Below are some examples of how information gathered using this handbook may be fed into an implementation process that takes these four factors into account:
Facilitation. In order to get people to use safe water for drinking purposes, it may be necessary to ensure that there are sufficient protected water sources throughout the community to make it easier and more convenient to use as opposed to traditional, unprotected ones. In planning terms, this may mean continuing a mapping exercise that identified existing sources instead of using the map, with the community, to plan the location of new water points.
Understanding. Hygiene promotion messages and activities are not received by people in a vacuum. Rather they are assessed, accepted, modified, or rejected by people within the context of their existing health concerns and beliefs about illness. A number of similar evaluations have, for example, elicited the local concepts of hot and cold illnesses that need to be treated by controlling diet and reducing intake of some foods. In a number of cases, the promotion of ORS has run into difficulties because diarrhoea is classified as a hot illness requiring treatment with cooling substances, while sugar, a major constituent of ORS, is categorized as hot, therefore rendering ORS an unsuitable treatment. Project implementers have found various ways to overcome such problems including substituting honey (considered a cooling substance) for sugar in one case, and in another, encouraging people to use ORS in conjunction with herbal teas made from guava leaves - a traditional remedy considered cooling and seen to overcome the perceived heating effect of the sugar in ORS.

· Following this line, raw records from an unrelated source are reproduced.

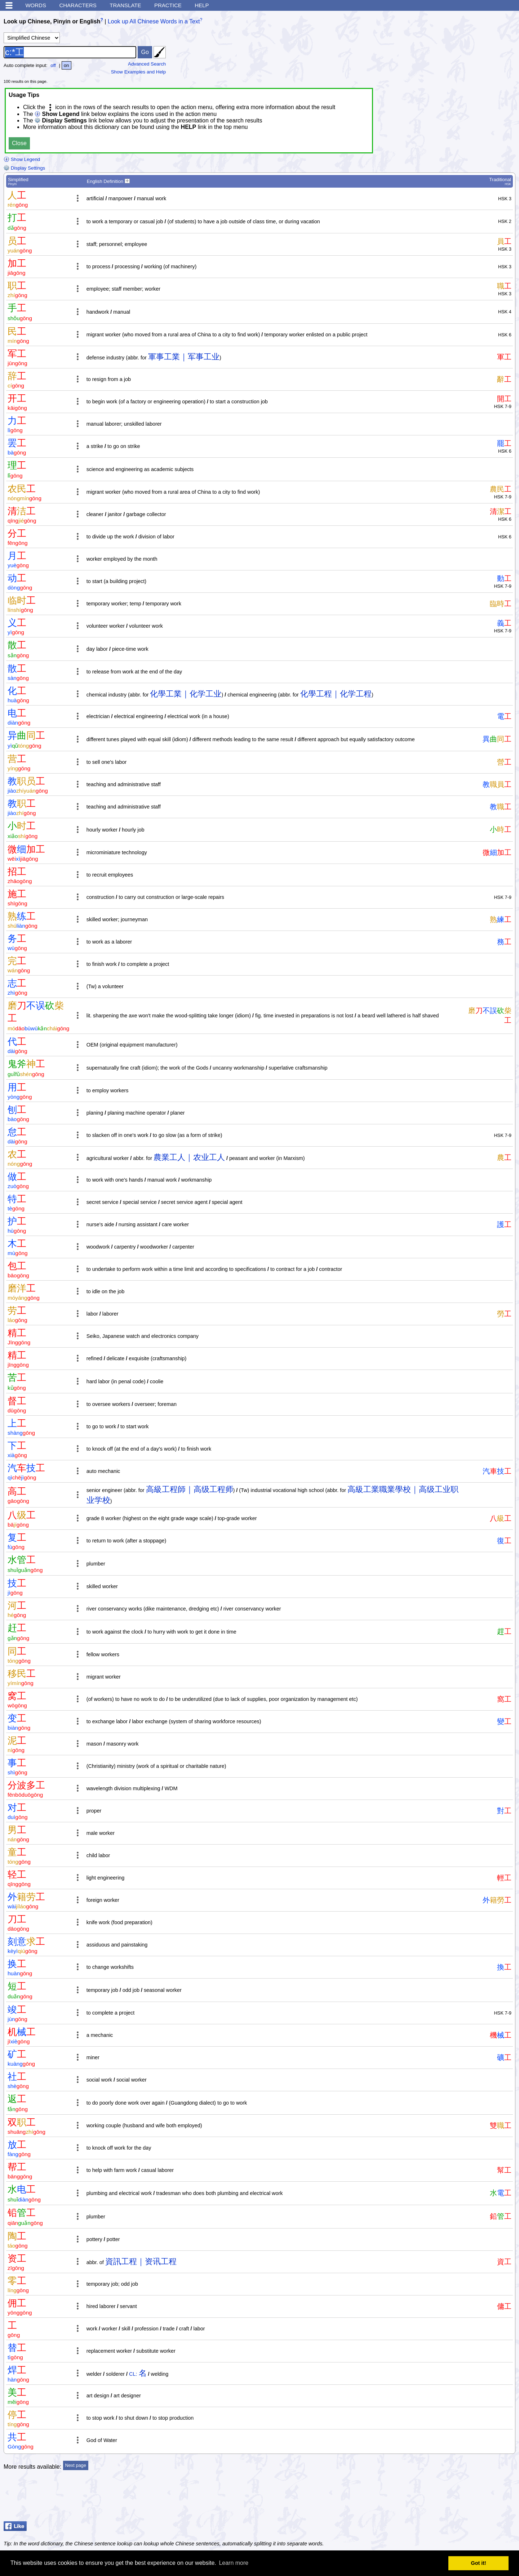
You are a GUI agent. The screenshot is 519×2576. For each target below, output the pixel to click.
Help (202, 5)
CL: (133, 2374)
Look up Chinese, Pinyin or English (52, 21)
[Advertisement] (457, 2500)
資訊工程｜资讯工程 (141, 2261)
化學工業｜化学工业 (185, 693)
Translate (125, 5)
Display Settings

Approval. In order to enhance the desirability of change, it may be necessary to target hygiene promotion at certain groups of trend setters, such as traditional healers, local leaders, or young mothers who are likely to be copied by their peers. Often this would best be done through a continued use of the group discussion techniques used earlier in the evaluation.
Ability. If behavioural change requires resources, it may be beyond some people's abilities to make the change. Promotion of latrines, for example, may need careful planning with communities, using many of the techniques discussed earlier to enable targeted assistance/subsidies to be allocated to those who would otherwise be unable to make the change.
In projects where the promotion of low risk hygiene practices has been achieved, the follow-up action to evaluations may involve tackling other issues that are next in the list of priorities. Whatever the outcomes of your study are, we shall be interested to learn about your experiences of using this handbook (see Evaluation Sheet at the back of the book).